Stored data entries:
======

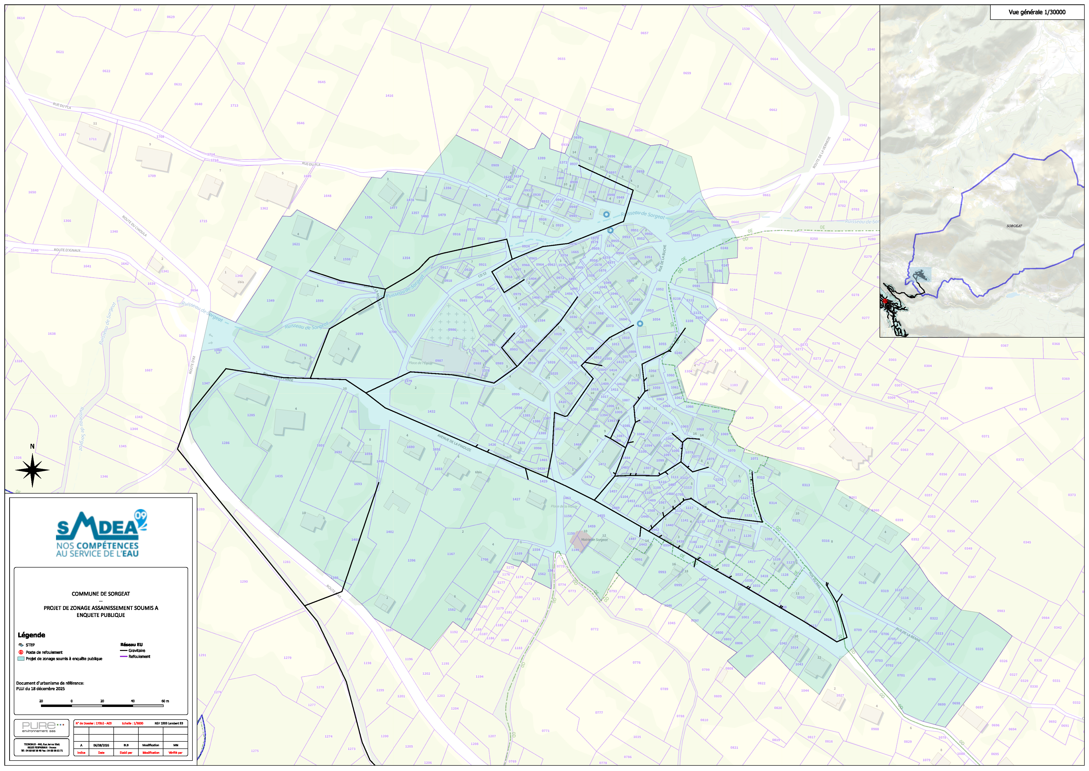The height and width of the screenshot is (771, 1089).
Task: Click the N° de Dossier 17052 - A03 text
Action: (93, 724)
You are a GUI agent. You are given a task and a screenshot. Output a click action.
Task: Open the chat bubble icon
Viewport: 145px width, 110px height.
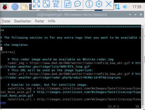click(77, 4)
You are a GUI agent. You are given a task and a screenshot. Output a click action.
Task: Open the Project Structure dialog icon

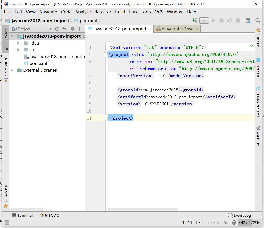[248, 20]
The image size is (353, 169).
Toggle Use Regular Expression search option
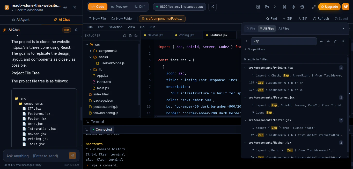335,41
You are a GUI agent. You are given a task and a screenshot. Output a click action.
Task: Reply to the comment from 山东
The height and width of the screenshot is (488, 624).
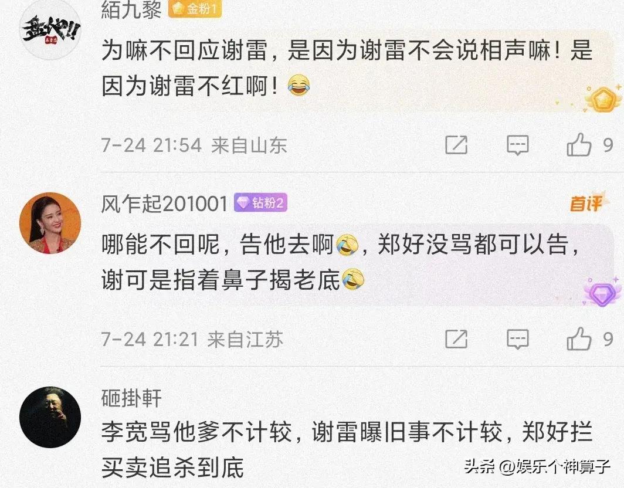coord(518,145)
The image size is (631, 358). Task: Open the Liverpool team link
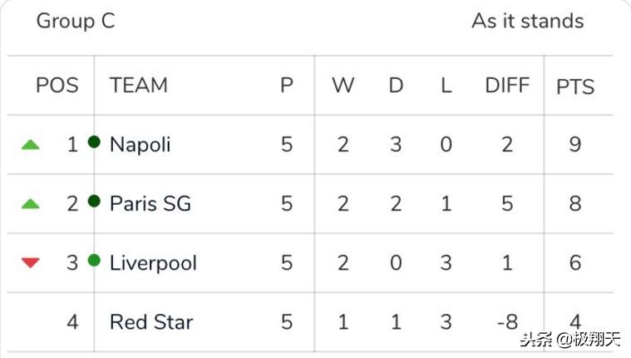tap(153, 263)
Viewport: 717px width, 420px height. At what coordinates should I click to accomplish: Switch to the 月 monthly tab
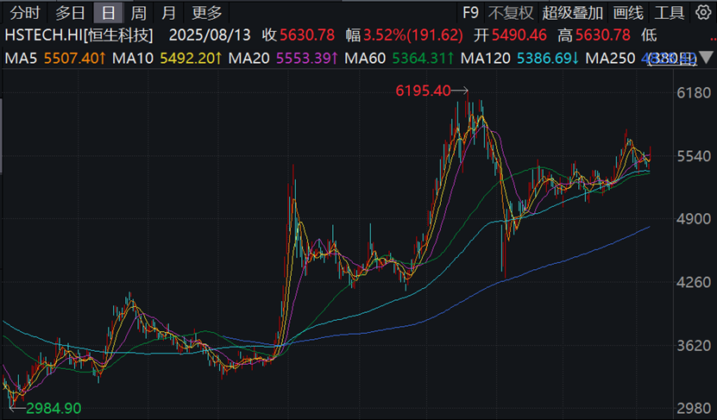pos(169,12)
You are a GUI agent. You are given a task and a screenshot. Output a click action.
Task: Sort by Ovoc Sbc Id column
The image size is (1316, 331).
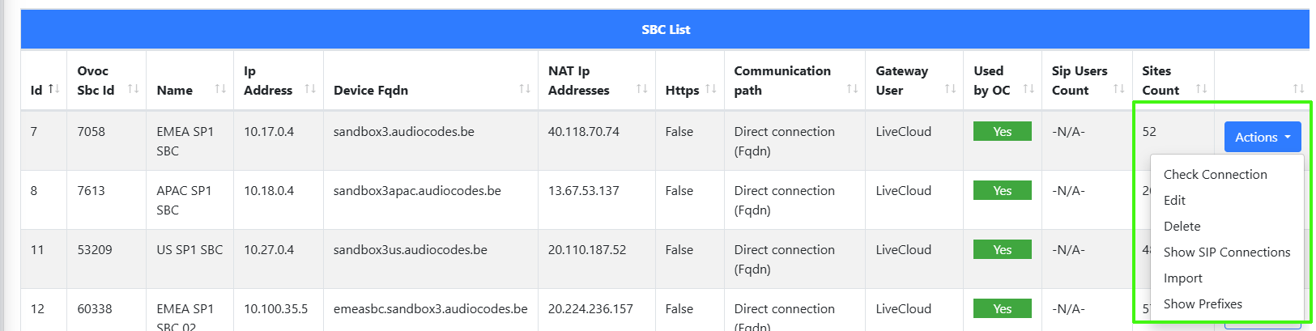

======

* THE PROBLEM:
Take the line containing "Toggle Use Regular Expression search option" and every line after it through the end of the data, and write them out exactly, with no pictures.

* TASK ANSWER:
Toggle Use Regular Expression search option
335,41
You are a GUI agent. You are given a task and a screenshot. Output a click action.
Task: Reply to the comment from 山东
The height and width of the screenshot is (488, 624).
coord(518,145)
The image size is (631, 358). Task: Open the Liverpool team link
tap(153, 263)
Viewport: 717px width, 420px height. At what coordinates should I click to accomplish: Switch to the 月 monthly tab
pos(169,12)
You are a GUI agent. You are given a task and a screenshot. Output a click action.
Task: Sort by Ovoc Sbc Id column
The image size is (1316, 331).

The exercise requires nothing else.